STATEMENT: Alberta-Canada energy agreement is a "gift" to profitable oil companies that owe Albertans billions in cleanup costs
The pipeline and carbon pricing agreement primarily benefits "companies who have been neglecting their cleanup obligations at the public's expense."
May 19, 2026
(CALGARY, AB / TREATY 7 TERRITORY) – The Coalition for Responsible Energy (C4RE) released the following statement today in response to the climate and energy agreement signed between Alberta and Canada on May 15, 2026.
Last Friday’s announcement of the Alberta-Canada agreement on industrial carbon pricing and the construction of a new oil sands pipeline is another gift to highly-profitable oil companies who owe Albertans billions in unpaid cleanup costs for aging and inactive infrastructure across the province.

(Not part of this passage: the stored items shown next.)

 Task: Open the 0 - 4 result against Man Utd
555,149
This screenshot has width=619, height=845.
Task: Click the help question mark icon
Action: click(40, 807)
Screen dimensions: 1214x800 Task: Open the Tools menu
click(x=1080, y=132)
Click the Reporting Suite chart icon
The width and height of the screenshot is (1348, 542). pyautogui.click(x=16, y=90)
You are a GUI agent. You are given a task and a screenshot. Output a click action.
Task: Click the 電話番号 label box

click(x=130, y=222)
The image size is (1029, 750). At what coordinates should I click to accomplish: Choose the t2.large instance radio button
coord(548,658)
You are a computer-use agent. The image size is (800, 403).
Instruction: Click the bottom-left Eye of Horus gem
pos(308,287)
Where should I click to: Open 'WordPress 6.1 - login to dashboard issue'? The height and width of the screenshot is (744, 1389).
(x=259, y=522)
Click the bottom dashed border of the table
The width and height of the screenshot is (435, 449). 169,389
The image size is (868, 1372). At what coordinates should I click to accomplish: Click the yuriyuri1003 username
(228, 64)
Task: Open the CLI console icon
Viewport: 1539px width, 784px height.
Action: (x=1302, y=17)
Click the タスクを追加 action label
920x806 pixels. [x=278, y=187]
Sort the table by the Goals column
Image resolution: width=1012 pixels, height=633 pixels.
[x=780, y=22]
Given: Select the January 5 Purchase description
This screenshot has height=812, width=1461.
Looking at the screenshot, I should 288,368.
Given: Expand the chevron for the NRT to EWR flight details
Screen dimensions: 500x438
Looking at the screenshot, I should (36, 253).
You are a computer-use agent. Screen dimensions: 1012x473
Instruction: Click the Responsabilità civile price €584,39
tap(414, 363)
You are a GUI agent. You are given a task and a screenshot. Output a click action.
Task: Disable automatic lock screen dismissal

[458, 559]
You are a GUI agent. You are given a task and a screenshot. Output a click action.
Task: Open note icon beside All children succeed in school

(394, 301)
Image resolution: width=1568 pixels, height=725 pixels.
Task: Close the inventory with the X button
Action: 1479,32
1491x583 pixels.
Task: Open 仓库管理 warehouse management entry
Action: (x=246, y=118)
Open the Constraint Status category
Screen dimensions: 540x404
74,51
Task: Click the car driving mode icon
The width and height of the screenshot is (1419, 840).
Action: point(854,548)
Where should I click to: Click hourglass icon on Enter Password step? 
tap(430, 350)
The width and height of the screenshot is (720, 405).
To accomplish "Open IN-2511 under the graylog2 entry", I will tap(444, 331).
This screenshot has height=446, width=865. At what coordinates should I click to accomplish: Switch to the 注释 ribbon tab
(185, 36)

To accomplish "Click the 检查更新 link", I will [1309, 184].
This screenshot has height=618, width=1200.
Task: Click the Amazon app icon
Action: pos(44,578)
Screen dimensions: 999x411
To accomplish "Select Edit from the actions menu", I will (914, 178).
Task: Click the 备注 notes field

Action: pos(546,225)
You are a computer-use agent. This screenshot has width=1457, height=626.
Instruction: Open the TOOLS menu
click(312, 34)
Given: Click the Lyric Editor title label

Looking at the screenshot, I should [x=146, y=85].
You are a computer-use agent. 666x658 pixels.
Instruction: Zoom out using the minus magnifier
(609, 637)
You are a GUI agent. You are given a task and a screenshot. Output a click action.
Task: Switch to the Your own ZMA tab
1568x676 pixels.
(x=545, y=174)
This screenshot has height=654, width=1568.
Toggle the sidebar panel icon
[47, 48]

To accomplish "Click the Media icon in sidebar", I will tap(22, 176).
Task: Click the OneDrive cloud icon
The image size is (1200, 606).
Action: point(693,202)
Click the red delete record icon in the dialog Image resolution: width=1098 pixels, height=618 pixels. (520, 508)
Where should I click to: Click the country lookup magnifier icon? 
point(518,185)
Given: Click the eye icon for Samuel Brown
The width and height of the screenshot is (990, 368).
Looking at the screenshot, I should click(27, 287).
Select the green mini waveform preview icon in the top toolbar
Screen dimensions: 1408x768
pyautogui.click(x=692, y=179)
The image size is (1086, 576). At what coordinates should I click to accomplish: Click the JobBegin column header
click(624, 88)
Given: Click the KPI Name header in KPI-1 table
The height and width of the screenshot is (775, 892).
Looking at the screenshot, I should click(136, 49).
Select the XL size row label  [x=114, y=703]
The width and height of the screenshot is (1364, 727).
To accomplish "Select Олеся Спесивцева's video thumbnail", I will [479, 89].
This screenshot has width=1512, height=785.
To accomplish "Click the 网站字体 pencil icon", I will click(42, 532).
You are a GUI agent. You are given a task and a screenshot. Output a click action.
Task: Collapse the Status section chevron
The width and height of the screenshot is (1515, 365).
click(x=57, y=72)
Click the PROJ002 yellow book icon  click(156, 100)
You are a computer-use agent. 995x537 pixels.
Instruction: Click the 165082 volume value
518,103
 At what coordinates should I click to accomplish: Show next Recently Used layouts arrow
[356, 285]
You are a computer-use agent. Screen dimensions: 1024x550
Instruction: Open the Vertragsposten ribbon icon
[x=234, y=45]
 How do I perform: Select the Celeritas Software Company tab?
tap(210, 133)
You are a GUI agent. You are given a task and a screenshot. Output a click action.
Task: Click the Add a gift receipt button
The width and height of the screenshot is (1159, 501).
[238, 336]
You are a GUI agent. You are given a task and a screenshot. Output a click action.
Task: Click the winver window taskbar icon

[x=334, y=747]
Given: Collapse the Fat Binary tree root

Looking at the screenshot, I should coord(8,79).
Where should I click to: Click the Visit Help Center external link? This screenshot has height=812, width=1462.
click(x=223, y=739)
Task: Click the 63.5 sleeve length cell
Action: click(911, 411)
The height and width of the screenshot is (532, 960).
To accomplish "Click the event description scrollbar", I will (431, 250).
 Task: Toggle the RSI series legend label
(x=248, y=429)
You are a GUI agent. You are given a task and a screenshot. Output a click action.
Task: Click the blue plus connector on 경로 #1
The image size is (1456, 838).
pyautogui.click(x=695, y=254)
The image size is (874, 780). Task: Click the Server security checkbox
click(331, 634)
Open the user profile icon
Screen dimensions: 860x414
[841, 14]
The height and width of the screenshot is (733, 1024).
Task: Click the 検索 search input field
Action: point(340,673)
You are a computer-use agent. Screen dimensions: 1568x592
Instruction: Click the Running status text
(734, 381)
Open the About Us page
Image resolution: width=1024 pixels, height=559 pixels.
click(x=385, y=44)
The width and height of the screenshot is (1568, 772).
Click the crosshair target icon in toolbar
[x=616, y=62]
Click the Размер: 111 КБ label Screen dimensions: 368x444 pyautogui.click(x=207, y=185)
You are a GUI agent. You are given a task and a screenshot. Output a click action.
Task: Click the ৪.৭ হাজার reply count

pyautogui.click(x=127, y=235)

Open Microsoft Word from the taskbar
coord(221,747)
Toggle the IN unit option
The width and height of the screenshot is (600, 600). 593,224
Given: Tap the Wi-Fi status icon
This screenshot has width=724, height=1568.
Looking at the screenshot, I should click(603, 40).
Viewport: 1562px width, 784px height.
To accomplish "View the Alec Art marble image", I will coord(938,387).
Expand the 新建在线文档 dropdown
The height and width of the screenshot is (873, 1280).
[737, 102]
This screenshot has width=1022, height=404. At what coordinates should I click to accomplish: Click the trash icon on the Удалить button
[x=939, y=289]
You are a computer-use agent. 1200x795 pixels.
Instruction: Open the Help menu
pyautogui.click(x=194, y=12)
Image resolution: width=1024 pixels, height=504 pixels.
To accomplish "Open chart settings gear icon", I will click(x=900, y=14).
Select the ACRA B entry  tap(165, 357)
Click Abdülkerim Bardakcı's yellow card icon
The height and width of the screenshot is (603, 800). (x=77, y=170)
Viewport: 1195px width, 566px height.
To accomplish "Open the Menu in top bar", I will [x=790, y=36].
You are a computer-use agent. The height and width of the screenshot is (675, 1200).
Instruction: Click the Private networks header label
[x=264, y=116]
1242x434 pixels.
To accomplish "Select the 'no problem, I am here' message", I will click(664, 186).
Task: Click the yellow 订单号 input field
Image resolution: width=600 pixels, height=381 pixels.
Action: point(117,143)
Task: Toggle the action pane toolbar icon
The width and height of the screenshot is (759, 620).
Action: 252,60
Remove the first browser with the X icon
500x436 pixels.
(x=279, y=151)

The Coalition for Responsible Energy (C4RE) unites Albertans that understand the important role of energy development in our province. We want to ensure that the development and decommissioning of energy infrastructure is done in a way that protects our province’s air, land, water, and communities – including taxpayer dollars.
“This agreement puts corporate profits over the public interest, plain and simple. Canadian oil companies are reportedly making an extra $170 million per day off the war on Iran, and the weakening of the industrial carbon price will line their pockets further. And without a private proponent for the proposed pipeline, Canadian taxpayers are at risk of paying for a project that primarily benefits majority-foreign-owned oil companies – the same companies who have been neglecting their cleanup obligations at the public’s expense.”
– Phillip Meintzer, C4RE co-founder and lead organizer for C4RE’s Clean Up Your Mess campaign.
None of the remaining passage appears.